Critics of the measure said the caps will block credit from people who cannot get loans anywhere else and put the businesses that serve them out of business.
Tom Venzor, executive director of the Nebraska Catholic Conference, explained the need to cap payday loans in an Oct. 9 statement.
“In 2019 alone, payday lenders have extracted more than $30 million in fees from borrowers,” Venzor said. Those who seek payday loans tend to lack a college degree, rent rather than own a home, earn under $40,000 a year, or are separated or divorced. African Americans also disproportionately seek payday loans.
“They turn to payday loans to cover basic living expenses like utilities, rent or mortgage payments, food, or credit card bills,” said Venzor.
The Nebraska Department of Banking and Finance’s 2019 annual report on payday lending practices said the average borrower was charged 405% at an annual percentage rate on a $362 loan, and took 10 loans in a single year.
“When borrowers are unable to repay their loan after two weeks, they usually have no choice but to take out a second loan to repay their first,” Venzor added. “This inability to repay a loan can lead to a vicious ‘debt cycle’ which can continue for years.”
Venzor explained that Catholic teaching rejects exploitative loans.
“Catholic social teaching is very clear on this issue,” he said. “It recognizes that it is both morally acceptable to earn reasonable and equitable profits in economic and financial activities, and morally reprehensible to lend money at unreasonably high rates of interest (a practice also known as usury).”
Venzor noted that the Catechism of the Catholic Church rejects usury as a violation of the commandment ‘Thou shall not steal’. St. John Paul II, in a Feb. 4, 2004 general audience, denounced usury as “a scourge that is also a reality in our time and has a stranglehold on many people’s lives.”
In February the Montana Catholic Conference backed federal limits on payday and car title loans. It encouraged voters to ask their Member of Congress to back the Veterans and Consumers Fair Credit Act of 2019. The bill that would limit the interest rate on payday and car title loans. The bill would expand the 2006 Military Lending Act rate cap – which only covers active military members and their families – to all consumers. It would cap all payday and car-title loans at a maximum of a 36% APR interest rate.
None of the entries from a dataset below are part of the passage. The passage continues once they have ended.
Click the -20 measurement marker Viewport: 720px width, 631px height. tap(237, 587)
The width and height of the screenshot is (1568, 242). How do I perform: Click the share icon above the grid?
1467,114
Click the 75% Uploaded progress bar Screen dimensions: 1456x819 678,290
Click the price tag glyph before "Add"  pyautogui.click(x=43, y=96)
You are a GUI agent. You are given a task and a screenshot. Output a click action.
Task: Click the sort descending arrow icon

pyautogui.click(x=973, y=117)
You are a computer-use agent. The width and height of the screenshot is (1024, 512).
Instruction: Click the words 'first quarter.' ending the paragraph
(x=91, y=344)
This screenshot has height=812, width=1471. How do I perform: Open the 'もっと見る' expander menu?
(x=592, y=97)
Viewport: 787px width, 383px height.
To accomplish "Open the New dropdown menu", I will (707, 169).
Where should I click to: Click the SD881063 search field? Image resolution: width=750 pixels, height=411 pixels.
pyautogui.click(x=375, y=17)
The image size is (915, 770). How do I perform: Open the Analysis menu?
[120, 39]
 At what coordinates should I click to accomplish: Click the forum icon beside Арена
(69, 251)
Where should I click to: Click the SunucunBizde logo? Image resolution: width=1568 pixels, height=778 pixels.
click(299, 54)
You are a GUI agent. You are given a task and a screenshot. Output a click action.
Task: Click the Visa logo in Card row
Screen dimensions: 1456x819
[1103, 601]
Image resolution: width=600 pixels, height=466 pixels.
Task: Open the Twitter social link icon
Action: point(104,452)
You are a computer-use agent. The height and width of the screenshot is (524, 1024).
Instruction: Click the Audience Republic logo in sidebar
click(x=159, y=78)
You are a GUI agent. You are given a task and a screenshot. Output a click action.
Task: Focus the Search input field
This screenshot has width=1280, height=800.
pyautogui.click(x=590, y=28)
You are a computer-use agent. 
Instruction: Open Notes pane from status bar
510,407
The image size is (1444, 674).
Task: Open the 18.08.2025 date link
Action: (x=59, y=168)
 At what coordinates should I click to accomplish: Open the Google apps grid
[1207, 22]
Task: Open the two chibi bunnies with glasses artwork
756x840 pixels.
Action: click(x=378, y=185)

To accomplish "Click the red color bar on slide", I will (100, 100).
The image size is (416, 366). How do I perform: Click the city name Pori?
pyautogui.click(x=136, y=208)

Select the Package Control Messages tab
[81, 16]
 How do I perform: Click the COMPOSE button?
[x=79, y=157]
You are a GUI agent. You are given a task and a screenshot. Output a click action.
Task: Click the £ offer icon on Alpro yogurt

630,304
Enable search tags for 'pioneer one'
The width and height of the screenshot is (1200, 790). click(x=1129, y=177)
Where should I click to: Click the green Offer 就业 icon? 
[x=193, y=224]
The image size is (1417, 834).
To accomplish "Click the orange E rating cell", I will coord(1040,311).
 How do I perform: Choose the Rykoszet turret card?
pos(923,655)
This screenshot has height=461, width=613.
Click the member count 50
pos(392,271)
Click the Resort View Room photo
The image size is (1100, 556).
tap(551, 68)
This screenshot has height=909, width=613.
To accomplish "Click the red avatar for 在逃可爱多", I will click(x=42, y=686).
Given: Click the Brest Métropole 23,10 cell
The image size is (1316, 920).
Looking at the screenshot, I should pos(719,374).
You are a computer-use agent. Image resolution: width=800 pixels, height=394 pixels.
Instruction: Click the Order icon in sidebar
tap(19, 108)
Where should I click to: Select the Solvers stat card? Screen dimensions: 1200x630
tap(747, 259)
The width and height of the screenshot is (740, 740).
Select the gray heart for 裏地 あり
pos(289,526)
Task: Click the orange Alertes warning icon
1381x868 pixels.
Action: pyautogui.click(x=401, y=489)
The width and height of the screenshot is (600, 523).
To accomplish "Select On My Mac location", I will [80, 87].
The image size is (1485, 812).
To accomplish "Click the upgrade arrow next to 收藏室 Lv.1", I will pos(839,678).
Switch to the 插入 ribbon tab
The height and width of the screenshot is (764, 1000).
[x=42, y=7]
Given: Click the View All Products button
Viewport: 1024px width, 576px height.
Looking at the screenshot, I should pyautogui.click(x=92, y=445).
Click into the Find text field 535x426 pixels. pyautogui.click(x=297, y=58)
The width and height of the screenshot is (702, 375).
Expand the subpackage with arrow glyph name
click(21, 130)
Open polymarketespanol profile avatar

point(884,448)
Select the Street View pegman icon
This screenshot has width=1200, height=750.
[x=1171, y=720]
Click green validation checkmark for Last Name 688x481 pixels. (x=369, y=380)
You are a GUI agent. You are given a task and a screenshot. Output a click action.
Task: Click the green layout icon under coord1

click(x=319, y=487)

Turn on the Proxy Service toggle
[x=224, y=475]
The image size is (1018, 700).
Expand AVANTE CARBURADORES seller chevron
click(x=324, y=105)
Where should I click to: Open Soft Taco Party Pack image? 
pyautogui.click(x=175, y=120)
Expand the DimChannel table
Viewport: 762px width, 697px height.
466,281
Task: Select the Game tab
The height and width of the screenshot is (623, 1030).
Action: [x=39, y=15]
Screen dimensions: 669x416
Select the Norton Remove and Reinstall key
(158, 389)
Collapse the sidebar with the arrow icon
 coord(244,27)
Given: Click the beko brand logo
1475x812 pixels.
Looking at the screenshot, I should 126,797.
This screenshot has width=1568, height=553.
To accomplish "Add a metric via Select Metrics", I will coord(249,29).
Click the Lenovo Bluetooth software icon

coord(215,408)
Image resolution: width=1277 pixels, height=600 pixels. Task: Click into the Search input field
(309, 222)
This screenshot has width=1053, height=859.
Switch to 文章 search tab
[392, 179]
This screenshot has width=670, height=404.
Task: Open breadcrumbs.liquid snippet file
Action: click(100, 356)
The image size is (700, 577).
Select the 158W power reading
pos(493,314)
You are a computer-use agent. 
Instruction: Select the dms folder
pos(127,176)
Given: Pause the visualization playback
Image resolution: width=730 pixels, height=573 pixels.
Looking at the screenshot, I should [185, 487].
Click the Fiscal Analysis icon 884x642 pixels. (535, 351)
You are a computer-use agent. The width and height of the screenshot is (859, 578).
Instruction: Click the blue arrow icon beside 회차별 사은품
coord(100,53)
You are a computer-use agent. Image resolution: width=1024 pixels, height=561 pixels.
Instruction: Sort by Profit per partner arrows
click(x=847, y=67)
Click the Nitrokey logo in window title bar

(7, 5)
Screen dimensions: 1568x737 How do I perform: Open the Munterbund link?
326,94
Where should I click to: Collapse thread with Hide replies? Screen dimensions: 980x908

The U.S. Catholic bishops have backed the bill.
In July the Consumer Financial Protection Bureau, a government agency overseeing consumer protections, revoked federal restrictions on payday loans, drawing objections from the U.S. Conference of Catholic bishops. The rules were announced in 2017, but the bureau said their legal and evidentiary bases were “insufficient.” The bureau said removing the rules would help “ensure the continued availability of small dollar lending products for consumers who demand them.”
The industry collects between $7.3 and $7.7 billion dollars annually from the practices that would have been barred, the bureau said.
Archbishop Paul Coakley of Oklahoma City, chair of the U.S. Conference of Catholic Bishops’ domestic justice committee, objected in to the changes in a July 10 letter that characterized payday lending as “modern day usury.”
The Church has consistently taught that usury is evil, including in numerous ecumenical councils.
In Vix pervenit, his 1745 encyclical on usury and other dishonest profit, Benedict XIV taught that a loan contract demands “that one return to another only as much as he has received. The sin rests on the fact that sometimes the creditor desires more than he has given. Therefore he contends some gain is owed him beyond that which he loaned, but any gain which exceeds the amount he gave is illicit and usurious.”
In his General Audience address of Feb. 10, 2016, Pope Francis taught that “Scripture persistently exhorts a generous response to requests for loans, without making petty calculations and without demanding impossible interest rates,” citing Leviticus.
“This lesson is always timely,” he said. “How many families there are on the street, victims of profiteering … It is a grave sin, usury is a sin that cries out in the presence of God.”